In the entries below, every line that contains "Enable" must be located and copied.
--- Source information Enclosed Below ---
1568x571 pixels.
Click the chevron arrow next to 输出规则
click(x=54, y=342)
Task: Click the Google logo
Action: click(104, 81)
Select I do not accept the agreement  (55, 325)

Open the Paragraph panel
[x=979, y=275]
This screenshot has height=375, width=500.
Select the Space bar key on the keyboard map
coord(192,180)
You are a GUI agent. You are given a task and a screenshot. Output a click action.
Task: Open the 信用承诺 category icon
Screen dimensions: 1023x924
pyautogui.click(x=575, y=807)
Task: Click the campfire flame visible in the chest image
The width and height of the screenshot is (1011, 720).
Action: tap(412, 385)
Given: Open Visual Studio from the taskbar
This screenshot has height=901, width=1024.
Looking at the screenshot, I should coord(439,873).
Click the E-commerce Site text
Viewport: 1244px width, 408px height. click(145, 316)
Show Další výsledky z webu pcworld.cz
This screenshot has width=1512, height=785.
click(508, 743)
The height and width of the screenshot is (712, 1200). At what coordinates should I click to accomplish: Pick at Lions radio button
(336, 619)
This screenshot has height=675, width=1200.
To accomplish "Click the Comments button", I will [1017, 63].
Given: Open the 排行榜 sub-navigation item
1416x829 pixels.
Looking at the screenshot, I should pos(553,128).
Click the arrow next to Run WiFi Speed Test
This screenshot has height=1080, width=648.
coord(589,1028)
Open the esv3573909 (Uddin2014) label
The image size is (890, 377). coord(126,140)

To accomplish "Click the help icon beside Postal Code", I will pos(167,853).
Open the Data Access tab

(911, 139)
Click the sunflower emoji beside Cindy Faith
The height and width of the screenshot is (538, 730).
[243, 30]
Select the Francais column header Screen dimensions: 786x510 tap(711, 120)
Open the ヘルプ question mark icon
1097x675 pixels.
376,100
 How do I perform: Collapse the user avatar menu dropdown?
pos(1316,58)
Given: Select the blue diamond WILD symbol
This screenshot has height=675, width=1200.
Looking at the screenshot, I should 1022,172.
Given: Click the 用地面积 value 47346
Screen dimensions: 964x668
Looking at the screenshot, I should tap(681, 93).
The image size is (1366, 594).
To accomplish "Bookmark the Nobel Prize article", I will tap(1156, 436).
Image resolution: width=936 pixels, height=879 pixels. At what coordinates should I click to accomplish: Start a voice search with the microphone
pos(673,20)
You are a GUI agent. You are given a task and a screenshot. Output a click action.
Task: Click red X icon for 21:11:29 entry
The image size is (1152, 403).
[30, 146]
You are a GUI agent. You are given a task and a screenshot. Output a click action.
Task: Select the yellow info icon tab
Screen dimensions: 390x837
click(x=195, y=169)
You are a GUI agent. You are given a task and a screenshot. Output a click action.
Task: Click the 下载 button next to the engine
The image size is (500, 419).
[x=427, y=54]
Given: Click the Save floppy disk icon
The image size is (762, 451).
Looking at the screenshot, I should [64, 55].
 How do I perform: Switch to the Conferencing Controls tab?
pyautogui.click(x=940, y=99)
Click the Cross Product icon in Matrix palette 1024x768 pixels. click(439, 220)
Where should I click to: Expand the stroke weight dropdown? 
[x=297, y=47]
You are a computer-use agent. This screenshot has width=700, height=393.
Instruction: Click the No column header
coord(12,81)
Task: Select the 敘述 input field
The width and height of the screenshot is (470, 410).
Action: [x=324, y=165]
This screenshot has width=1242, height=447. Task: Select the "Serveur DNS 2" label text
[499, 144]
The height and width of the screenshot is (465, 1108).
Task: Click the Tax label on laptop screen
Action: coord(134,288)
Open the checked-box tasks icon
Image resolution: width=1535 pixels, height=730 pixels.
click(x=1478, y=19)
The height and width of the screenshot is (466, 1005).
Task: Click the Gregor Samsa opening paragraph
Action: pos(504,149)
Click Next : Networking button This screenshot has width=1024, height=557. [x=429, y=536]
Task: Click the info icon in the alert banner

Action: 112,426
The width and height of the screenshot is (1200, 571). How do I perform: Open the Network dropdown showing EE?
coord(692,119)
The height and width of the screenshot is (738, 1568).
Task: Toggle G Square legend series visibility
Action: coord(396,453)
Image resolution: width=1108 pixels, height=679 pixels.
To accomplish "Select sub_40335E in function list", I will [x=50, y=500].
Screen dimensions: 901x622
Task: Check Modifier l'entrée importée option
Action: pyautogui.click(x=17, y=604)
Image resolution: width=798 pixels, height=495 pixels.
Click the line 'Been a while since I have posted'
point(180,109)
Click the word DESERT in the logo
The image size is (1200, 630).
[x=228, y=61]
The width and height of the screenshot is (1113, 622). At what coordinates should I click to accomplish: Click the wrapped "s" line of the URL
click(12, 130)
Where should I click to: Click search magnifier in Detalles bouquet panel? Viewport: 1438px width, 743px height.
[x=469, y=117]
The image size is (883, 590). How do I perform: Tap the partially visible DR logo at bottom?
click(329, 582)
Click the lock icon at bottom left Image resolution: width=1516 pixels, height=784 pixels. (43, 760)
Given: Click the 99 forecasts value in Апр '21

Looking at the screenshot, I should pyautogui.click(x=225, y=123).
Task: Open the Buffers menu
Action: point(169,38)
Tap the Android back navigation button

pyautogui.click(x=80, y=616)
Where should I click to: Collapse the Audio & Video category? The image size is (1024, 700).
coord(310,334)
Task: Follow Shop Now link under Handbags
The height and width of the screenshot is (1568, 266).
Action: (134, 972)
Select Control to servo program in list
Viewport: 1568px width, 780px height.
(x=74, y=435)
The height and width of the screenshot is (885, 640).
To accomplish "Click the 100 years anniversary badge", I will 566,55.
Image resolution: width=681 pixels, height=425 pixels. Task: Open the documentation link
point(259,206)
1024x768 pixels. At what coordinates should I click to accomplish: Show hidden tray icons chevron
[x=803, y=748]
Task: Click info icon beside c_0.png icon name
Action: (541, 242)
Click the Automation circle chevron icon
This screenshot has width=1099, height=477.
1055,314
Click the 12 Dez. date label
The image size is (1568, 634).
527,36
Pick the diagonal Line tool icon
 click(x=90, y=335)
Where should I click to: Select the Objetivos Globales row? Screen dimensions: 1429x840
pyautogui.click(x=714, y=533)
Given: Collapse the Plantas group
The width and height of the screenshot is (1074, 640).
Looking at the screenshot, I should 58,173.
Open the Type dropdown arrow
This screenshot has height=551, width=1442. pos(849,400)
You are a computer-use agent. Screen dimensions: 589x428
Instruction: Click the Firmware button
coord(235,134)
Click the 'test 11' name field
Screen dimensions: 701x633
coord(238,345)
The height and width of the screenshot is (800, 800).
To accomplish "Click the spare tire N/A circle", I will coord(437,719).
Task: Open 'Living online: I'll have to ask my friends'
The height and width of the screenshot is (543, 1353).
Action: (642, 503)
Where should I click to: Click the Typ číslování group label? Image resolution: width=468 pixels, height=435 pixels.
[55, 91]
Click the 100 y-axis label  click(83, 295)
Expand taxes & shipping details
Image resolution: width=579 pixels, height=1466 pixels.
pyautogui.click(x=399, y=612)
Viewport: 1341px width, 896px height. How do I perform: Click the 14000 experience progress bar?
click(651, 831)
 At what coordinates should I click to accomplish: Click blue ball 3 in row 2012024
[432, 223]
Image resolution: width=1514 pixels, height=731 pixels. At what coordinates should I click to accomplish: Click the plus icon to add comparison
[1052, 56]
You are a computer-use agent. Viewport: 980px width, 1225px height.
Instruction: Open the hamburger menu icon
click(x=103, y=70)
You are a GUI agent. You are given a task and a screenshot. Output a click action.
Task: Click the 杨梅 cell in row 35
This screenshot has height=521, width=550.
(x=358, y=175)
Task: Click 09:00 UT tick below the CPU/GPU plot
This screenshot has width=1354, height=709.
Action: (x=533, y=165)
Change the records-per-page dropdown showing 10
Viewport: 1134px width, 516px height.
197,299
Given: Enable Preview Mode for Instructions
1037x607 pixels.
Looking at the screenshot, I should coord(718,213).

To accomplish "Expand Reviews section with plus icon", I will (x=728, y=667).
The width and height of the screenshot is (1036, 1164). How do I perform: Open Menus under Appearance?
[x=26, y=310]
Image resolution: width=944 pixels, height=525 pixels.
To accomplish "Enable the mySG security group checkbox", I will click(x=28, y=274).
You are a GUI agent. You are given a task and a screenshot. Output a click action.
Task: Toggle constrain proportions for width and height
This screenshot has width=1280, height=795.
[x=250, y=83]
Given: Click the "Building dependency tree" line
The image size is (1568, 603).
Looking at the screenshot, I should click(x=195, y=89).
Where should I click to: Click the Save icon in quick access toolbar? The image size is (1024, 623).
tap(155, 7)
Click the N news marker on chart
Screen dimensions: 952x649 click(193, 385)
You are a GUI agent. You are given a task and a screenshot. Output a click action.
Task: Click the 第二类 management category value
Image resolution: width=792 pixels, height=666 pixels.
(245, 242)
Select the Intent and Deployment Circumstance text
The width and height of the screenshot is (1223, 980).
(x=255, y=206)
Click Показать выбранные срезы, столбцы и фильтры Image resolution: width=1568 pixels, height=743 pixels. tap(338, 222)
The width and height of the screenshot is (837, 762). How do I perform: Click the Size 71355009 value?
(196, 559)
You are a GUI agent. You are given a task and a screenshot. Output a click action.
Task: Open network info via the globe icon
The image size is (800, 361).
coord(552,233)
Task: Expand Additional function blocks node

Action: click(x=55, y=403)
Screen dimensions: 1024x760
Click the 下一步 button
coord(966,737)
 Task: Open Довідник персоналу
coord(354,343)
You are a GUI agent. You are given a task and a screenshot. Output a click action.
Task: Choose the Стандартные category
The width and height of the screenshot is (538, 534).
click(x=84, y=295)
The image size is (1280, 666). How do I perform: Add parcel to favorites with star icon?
--- End of Enclosed Source information ---
■ **Result**:
Given: Enable Preview Mode for Instructions
To accomplish "Enable the mySG security group checkbox", I will click(x=28, y=274).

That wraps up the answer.